Load data into memory

Where the data you need can fit into memory, it’s more efficient to load it in one go using get_array(), get_series() or get_dataframe(), and then work with it using xarray, numpy or pandas. Working with non-detector data has some examples of this. The methods to get data by trains—trains(), train_from_id() and train_from_index()—only load the data for one train at once, which saves memory for big data but is slower to process.

Machines in the Maxwell cluster have hundreds of gigabytes of RAM, so it’s practical to load many kinds of data completely into memory. However, data for a full run from megahertz detectors such as AGIPD, LPD or DSSC can easily be too much.

The command free -h will show the amount of memory on any Linux machine.

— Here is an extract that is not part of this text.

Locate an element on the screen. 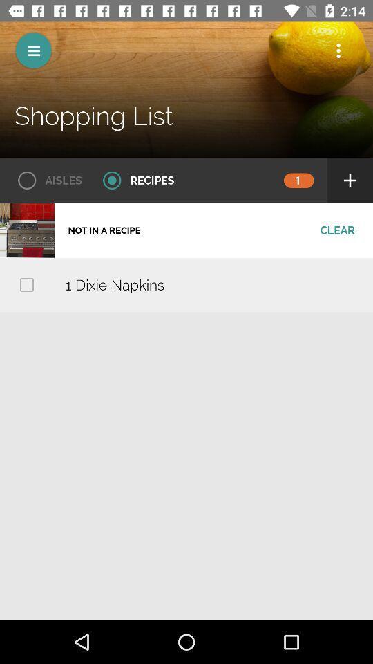  to aisles option is located at coordinates (45, 180).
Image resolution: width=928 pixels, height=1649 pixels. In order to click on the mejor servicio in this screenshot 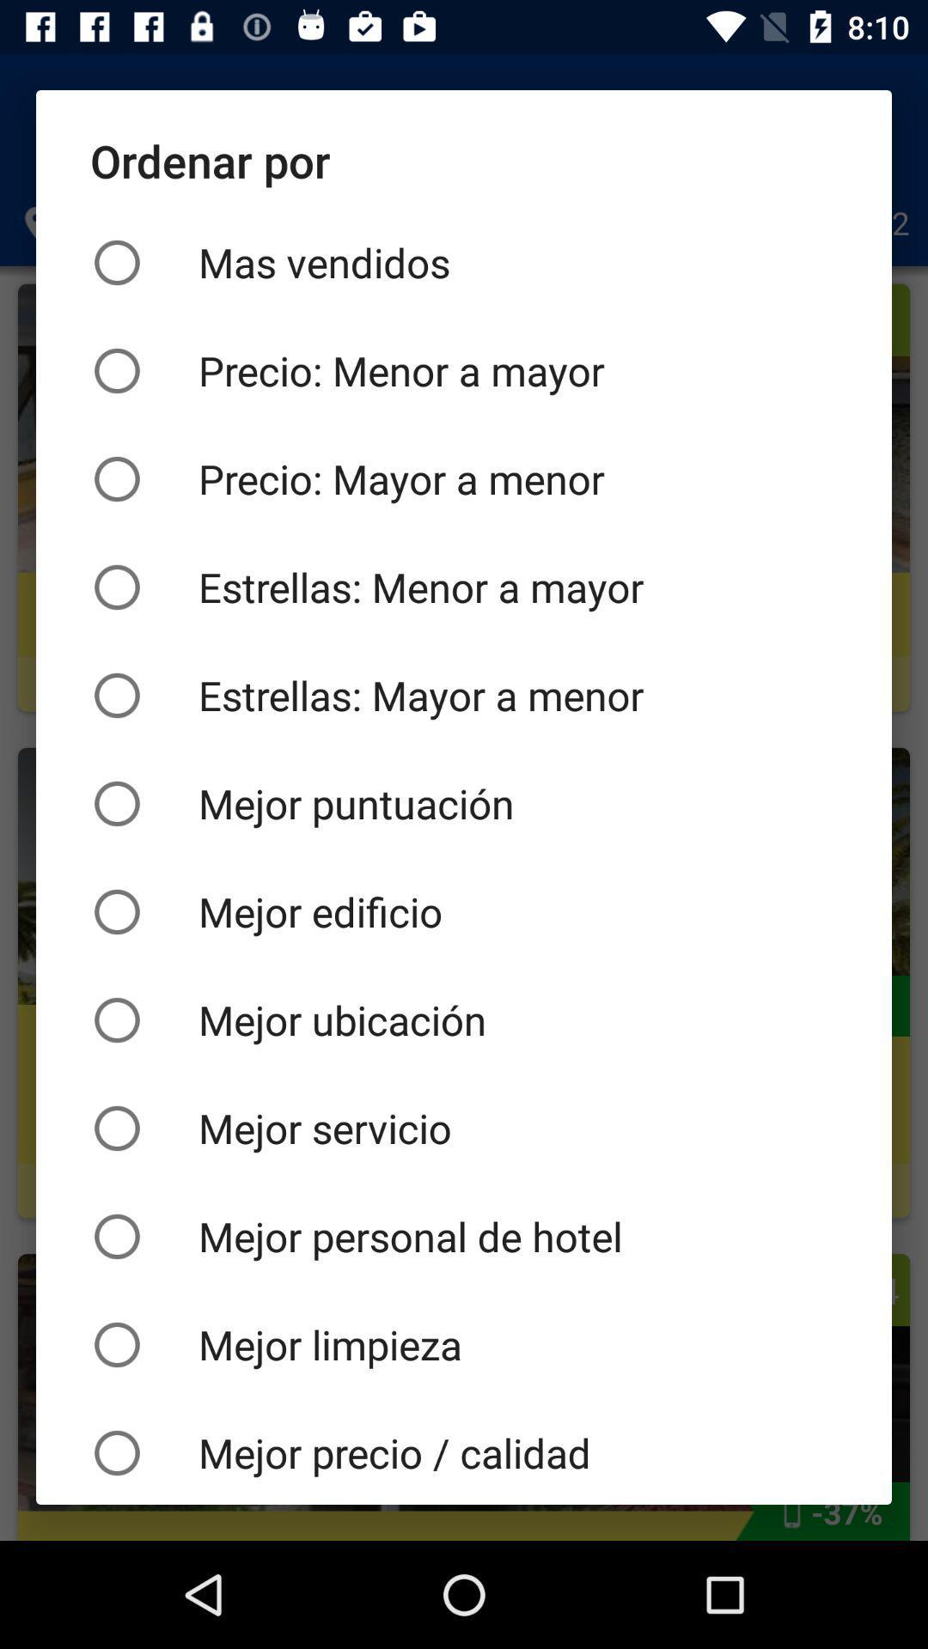, I will do `click(464, 1129)`.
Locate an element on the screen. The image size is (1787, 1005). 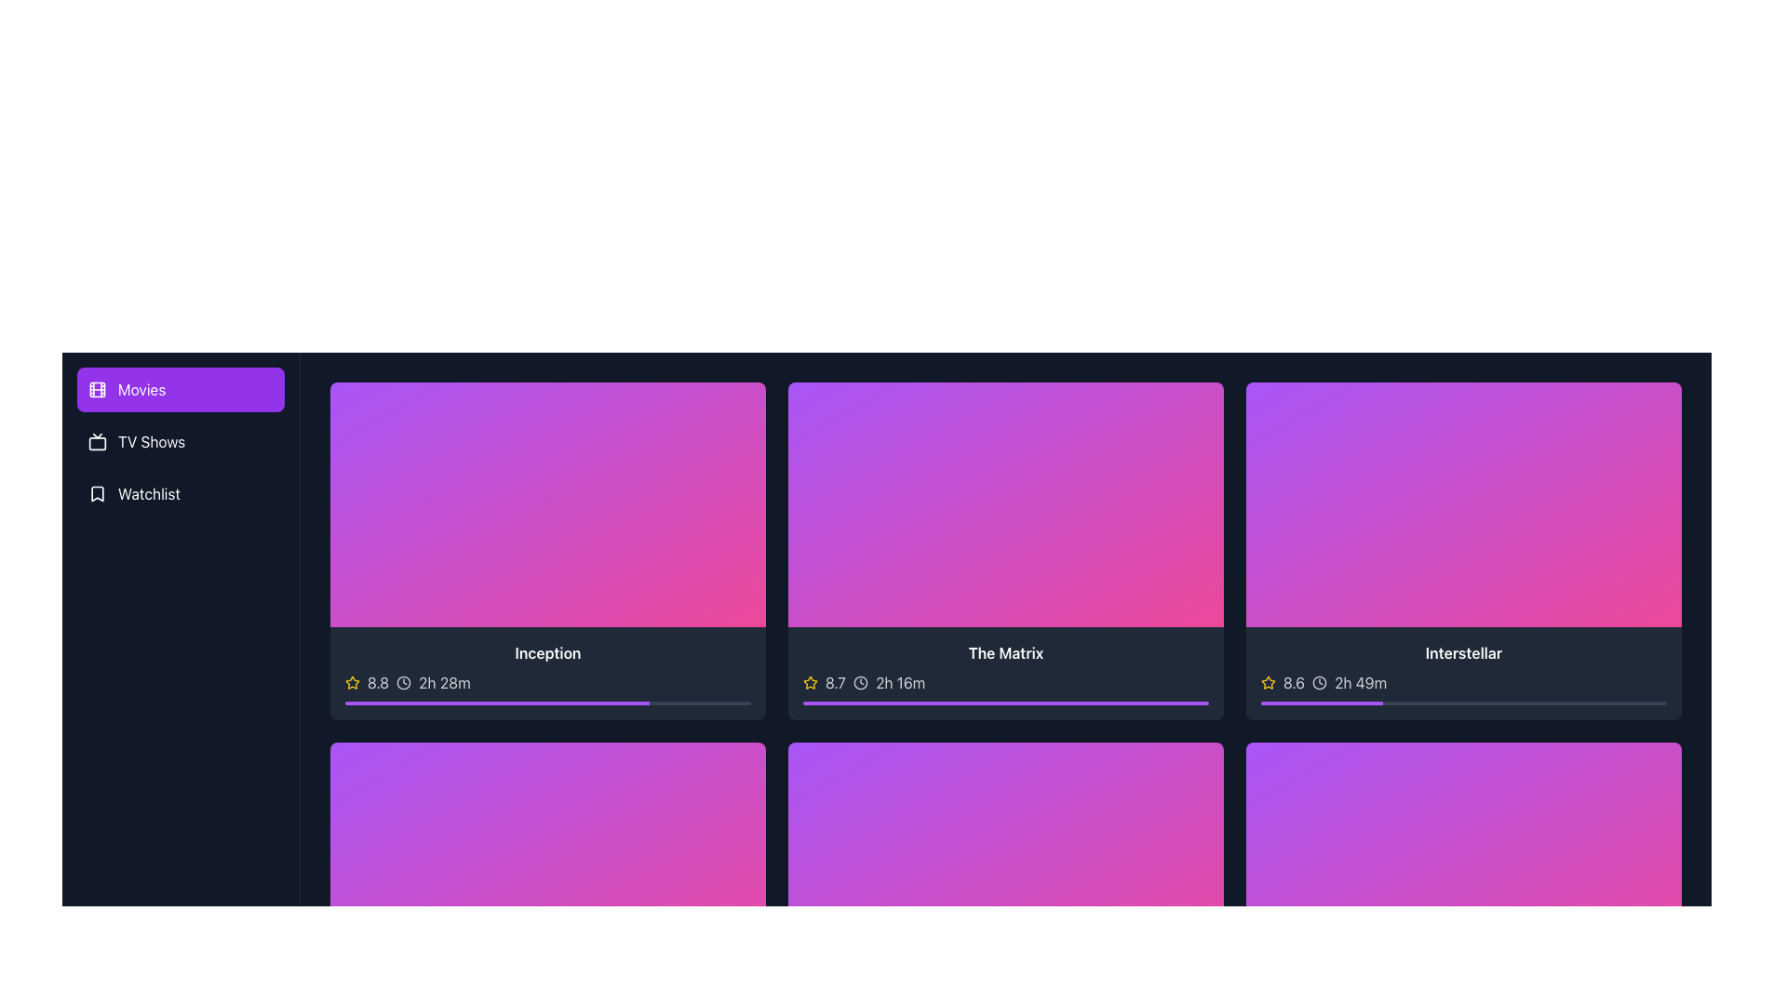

Select sources before getting trains

If you do need to use trains(), train_from_id() or train_from_index() to get data for one train at a time, first pick the sources and keys you need with select(). Otherwise, you will load the data for every source in the run, which could be very slow.

run = RunDirectory("/gpfs/exfel/exp/XMPL/201750/p700000/raw/r0004")

# SLOW: Don't do this!
for tid, train_data in run.trains():
    ...

# Better option: select image data from all detector modules first.
for tid, train_data in run.select('*/DET/*', 'image.data').trains():
    ...

The devices= parameter for all three train methods does the same thing as using select() like this.

Reduce before assembling

Assembling detector images (see AGIPD, LPD & DSSC Geometry) is relatively slow. If your analysis involves a reduction step like summing or averaging over a number of images, try to do this on the data from separate modules before assembling them into images.

This also applies more generally: if a step in your processing makes the data smaller, you want to do that step as near the start as possible.